Problem description |
Reproduce the records below exactly as shown.

Data under study |
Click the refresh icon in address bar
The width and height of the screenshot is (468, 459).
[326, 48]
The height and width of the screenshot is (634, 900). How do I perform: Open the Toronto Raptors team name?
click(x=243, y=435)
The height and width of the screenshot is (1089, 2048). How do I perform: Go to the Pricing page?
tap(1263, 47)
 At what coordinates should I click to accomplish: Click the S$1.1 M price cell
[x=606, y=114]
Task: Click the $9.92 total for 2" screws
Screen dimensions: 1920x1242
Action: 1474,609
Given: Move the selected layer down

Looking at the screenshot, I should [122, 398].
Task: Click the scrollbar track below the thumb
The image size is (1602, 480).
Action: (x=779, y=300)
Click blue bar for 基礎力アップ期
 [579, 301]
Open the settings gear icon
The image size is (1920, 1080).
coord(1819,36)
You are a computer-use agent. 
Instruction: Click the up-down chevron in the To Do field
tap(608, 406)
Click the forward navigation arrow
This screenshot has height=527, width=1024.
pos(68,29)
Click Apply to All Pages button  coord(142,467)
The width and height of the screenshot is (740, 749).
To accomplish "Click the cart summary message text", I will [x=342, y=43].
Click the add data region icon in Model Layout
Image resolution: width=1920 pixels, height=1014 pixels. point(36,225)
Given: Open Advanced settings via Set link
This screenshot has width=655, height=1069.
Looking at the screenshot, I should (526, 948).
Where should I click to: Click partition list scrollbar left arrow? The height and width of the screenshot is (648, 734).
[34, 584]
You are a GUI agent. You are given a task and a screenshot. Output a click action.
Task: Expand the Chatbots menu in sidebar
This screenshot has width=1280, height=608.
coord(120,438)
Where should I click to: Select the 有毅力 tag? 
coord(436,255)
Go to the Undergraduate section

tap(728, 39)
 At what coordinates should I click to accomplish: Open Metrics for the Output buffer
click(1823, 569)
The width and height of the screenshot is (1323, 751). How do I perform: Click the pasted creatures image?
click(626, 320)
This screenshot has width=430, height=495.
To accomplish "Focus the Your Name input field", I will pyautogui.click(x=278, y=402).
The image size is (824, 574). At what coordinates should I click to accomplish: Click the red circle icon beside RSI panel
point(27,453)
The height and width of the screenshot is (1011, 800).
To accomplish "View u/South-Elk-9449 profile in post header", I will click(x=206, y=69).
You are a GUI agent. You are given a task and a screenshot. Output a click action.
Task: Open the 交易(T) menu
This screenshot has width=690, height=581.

Answer area |
Click the refresh icon in address bar
The width and height of the screenshot is (468, 459).
[326, 48]
The height and width of the screenshot is (634, 900). How do I perform: Open the Toronto Raptors team name?
click(x=243, y=435)
The height and width of the screenshot is (1089, 2048). How do I perform: Go to the Pricing page?
tap(1263, 47)
 At what coordinates should I click to accomplish: Click the S$1.1 M price cell
[x=606, y=114]
Task: Click the $9.92 total for 2" screws
Screen dimensions: 1920x1242
Action: 1474,609
Given: Move the selected layer down

Looking at the screenshot, I should [122, 398].
Task: Click the scrollbar track below the thumb
The image size is (1602, 480).
Action: (x=779, y=300)
Click blue bar for 基礎力アップ期
 [579, 301]
Open the settings gear icon
The image size is (1920, 1080).
coord(1819,36)
You are a computer-use agent. 
Instruction: Click the up-down chevron in the To Do field
tap(608, 406)
Click the forward navigation arrow
This screenshot has height=527, width=1024.
pos(68,29)
Click Apply to All Pages button  coord(142,467)
The width and height of the screenshot is (740, 749).
To accomplish "Click the cart summary message text", I will [x=342, y=43].
Click the add data region icon in Model Layout
Image resolution: width=1920 pixels, height=1014 pixels. point(36,225)
Given: Open Advanced settings via Set link
This screenshot has width=655, height=1069.
Looking at the screenshot, I should (526, 948).
Where should I click to: Click partition list scrollbar left arrow? The height and width of the screenshot is (648, 734).
[34, 584]
You are a GUI agent. You are given a task and a screenshot. Output a click action.
Task: Expand the Chatbots menu in sidebar
This screenshot has width=1280, height=608.
coord(120,438)
Where should I click to: Select the 有毅力 tag? 
coord(436,255)
Go to the Undergraduate section

tap(728, 39)
 At what coordinates should I click to accomplish: Open Metrics for the Output buffer
click(1823, 569)
The width and height of the screenshot is (1323, 751). How do I perform: Click the pasted creatures image?
click(626, 320)
This screenshot has width=430, height=495.
To accomplish "Focus the Your Name input field", I will pyautogui.click(x=278, y=402).
The image size is (824, 574). At what coordinates should I click to accomplish: Click the red circle icon beside RSI panel
point(27,453)
The height and width of the screenshot is (1011, 800).
To accomplish "View u/South-Elk-9449 profile in post header", I will click(x=206, y=69).
You are a GUI agent. You are given a task and a screenshot. Output a click action.
Task: Open the 交易(T) menu
This screenshot has width=690, height=581.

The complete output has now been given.